By AMANDA ARNOLD
CLARKSVILLE — A cold Sunday afternoon filled with rain and snow set the tone for a somber remembrance of a teenager’s life taken too soon.
The Downtown Clergy of Jeffersonville and of No Life Forgotten gathered at the entrance of Cambridge Square Apartments to remember 17-year-old Tara Willenborg, who was murdered in her apartment March 2.
The Rev. Jennifer Mills-Knutsen of St. Luke’s United Church of Christ shared stories of Willenborg, who with her family attended service at St. Luke’s every Sunday. Mills-Knutsen knew Willenborg since she was 10. Leading the service was personal for Mills-Knutsen, because Willenborg was part of her congregation and “like family.”
“She had this dream of baking cupcakes, and opening her own cupcake shop someday,” Mills-Knutsen said. “We got to have that on Saturday nights, because she would make cupcakes, and sometimes early before church she would make cupcakes. She would come walking over to the church carrying loads for all of us to share.”
She added that she witnessed Willenborg make her profession to God, and during the confirmation, Mills-Knutsen told her that God would always be with her.
After the service, Mills-Knutsen shared that Willenborg had had a bright future, and she always had a bright smile that matched her great sense of style and art.
“She brought beauty to the world. Everything she did, she tried to make it more beautiful,” said Mills-Knutsen.
The 15-minute memorial service was a quiet time of prayer for the victim, her family, the community, those in authority of public safety, appointed officials and finally the suspect, Richard Hooten.
“It’s what Christians do. Part of it is to pray, and it’s prayer for the world, and that’s why we gathered here. Because prayer is one response that we can make to horrific evil,” said Nancy Woodworth-Hill, co-pastor of St. Paul’s Episcopal Church.
The Downtown Clergy started No Life Forgotten in 2006 in response to a crime that occurred on Maple Street in Jeffersonville. Since 2006, the group responds to one or two murders each year.

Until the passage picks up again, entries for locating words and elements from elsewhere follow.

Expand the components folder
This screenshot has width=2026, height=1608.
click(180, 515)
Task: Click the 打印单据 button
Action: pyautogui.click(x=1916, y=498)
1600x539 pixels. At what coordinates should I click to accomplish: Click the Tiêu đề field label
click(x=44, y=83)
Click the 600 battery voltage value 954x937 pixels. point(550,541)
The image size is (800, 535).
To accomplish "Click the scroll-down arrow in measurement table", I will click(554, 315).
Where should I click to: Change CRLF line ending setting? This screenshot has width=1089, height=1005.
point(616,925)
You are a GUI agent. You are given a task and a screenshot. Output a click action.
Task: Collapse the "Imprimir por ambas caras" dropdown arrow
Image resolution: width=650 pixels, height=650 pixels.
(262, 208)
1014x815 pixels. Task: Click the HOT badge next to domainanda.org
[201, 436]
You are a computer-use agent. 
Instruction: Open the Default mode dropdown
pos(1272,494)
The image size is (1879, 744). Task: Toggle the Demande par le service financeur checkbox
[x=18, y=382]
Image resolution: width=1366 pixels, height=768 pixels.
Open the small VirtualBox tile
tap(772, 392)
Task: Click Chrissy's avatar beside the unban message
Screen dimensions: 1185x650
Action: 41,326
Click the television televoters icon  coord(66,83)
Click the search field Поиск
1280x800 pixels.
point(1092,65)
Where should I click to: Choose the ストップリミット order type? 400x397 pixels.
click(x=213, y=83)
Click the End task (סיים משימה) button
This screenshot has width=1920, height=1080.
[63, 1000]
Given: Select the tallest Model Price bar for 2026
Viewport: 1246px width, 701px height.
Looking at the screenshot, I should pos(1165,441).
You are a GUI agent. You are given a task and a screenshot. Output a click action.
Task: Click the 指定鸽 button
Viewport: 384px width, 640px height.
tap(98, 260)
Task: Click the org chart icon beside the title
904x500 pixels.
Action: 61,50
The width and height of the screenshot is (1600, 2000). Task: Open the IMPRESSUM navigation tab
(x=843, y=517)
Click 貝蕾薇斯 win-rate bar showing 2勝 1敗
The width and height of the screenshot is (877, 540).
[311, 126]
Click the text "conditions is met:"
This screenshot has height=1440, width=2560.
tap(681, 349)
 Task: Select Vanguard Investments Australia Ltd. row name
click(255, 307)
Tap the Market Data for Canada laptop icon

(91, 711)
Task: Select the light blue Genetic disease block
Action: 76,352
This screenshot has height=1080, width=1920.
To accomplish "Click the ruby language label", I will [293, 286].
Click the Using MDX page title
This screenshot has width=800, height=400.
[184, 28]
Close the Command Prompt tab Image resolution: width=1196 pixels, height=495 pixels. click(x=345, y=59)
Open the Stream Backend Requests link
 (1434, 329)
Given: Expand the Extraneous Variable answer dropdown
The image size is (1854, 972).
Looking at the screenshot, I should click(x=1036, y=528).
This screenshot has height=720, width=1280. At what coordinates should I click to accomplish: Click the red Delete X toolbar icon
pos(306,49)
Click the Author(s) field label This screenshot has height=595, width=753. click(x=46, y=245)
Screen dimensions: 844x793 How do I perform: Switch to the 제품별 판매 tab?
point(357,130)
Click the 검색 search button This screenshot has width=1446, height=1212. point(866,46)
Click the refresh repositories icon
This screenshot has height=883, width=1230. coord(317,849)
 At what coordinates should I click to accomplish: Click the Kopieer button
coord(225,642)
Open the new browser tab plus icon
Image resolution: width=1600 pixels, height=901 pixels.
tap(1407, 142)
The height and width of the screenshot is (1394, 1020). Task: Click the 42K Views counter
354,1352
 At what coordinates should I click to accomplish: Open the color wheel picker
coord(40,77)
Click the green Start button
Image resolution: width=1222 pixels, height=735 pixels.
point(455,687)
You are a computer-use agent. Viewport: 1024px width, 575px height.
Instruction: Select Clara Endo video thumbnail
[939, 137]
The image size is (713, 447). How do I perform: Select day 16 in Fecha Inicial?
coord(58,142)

“Any time there’s a murder in our community, we always gather and we do a simple 15-minute service to reconsecrate the space,” Mills-Knutsen said. “We talk about reclaiming our neighborhood, because when violence happens it’s not just violence to one family, it’s to the whole community.”
The mission of No Life Forgotten is a means of supporting the family and affected community, and it addresses the need for the church community to offer a response to the murders that occur.
“I think we’re all aware that violence is increasing in our community right now, and every time we do these services we grieve for the families, and for the community,” Mills-Knutsen said. “We would like to do less of them, but it seems like we are doing more and more.”
John Hill, co-pastor at St. Paul’s Episcopal Church, explained that clergy “feel strongly to celebrate life, and not death.”
“This is a way for us to reaffirm that life,” said Hill.
Hooten, 49, is in the Michael L. Becher Correctional Complex in Jeffersonville. His charges include murder and rape. The Clark County Prosecutor’s office said Monday they have still not decided whether to seek the death penalty in the case.